Hominids walked on modern feet 1.5 million-years ago
Footprints found at Ileret, Kenya, display anatomically modern features
Ancient footprints found at Rutgers' Koobi Fora Field School show that some
of the earliest humans walked like us and did so on anatomically modern feet 1.5
million years ago.
Published as the cover story in the Feb. 27 issue of the journal Science,
this anatomical interpretation is the conclusion of Rutgers Professor John W.K.
Harris and an international team of colleagues.
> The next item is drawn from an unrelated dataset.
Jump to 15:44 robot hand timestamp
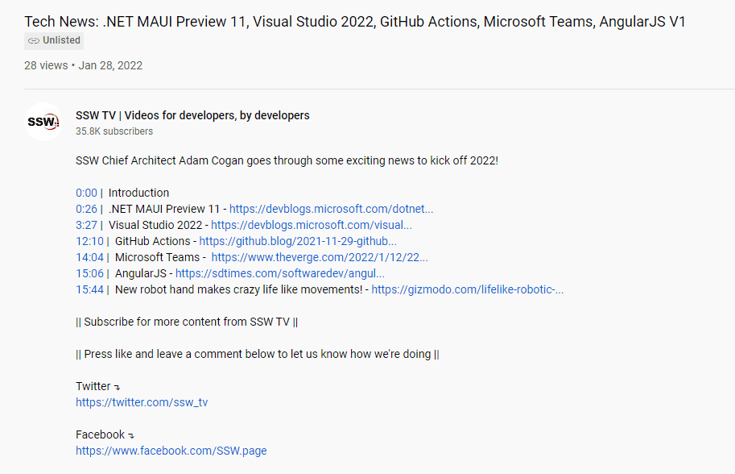 (x=89, y=289)
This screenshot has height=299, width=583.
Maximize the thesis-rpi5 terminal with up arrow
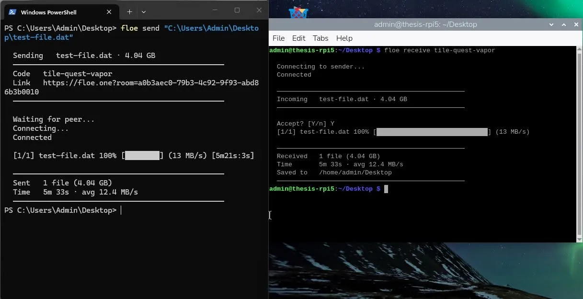(564, 24)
Harris is a professor of
anthropology at Rutgers, The State University of New Jersey, member of the
Center for Human Evolutionary Studies and director of the Koobi Fora Field
Project.
Harris is also director of the field school which Rutgers University operates
in collaboration with the National Museums of Kenya. From 2006 to 2008, the
field school group of mostly American undergraduates, including Rutgers
students, excavated the site yielding the footprints.
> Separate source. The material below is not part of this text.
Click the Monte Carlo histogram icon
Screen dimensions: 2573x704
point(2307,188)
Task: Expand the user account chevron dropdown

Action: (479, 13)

The footprints were discovered in two 1.5 million-year-old sedimentary layers
near Ileret in northern Kenya. These rarest of impressions yielded information
about soft tissue form and structure not normally accessible in fossilized
bones. The Ileret footprints constitute the oldest evidence of an essentially
modern human-like foot anatomy.
To ensure that comparisons made with modern human and other fossil hominid
footprints were objective, the Ileret footprints were scanned and digitized by
the lead author, Professor Matthew Bennett of Bournemouth University in the
United Kingdom.
The authors of the Science paper reported that the upper sediment layer
contained three footprint trails: two trails of two prints each, one of seven
prints and a number of isolated prints. Five meters deeper, the other sediment
surface preserved one trail of two prints and a single isolated smaller print,
probably from a juvenile.
In these specimens, the big toe is parallel to the other toes, unlike that of
apes where it is separated in a grasping configuration useful in the trees. The
footprints show a pronounced human-like arch and short toes, typically
associated with an upright bipedal stance. The size, spacing and depth of the
impressions were the basis of estimates of weight, stride and gait, all found to
be within the range of modern humans.
Based on size of the footprints and their modern anatomical characteristics,
the authors attribute the prints to the hominid Homo ergaster, or early
Homo erectus as it is more generally known. This was the first hominid to have
had the same body proportions (longer legs and shorter arms) as modern Homo
sapiens. Various H. ergaster or H. erectus remains have been found
in Tanzania, Ethiopia, Kenya and South Africa, with dates consistent with the
Ileret footprints.
Other hominid fossil footprints dating to 3.6 million years ago had been
discovered in 1978 by Mary Leakey at Laetoli, Tanzania. These are attributed to
the less advanced Australopithecus afarensis, a possible ancestral
hominid. The smaller, older Laetoli prints show indications of upright bipedal
posture but possess a shallower arch and a more ape-like, divergent big toe.
More information:
Other
institutions involved in this research included the George Washington
University, Liverpool John Moores University, Smithsonian Institution,
University of Cape Town and University of Nairobi.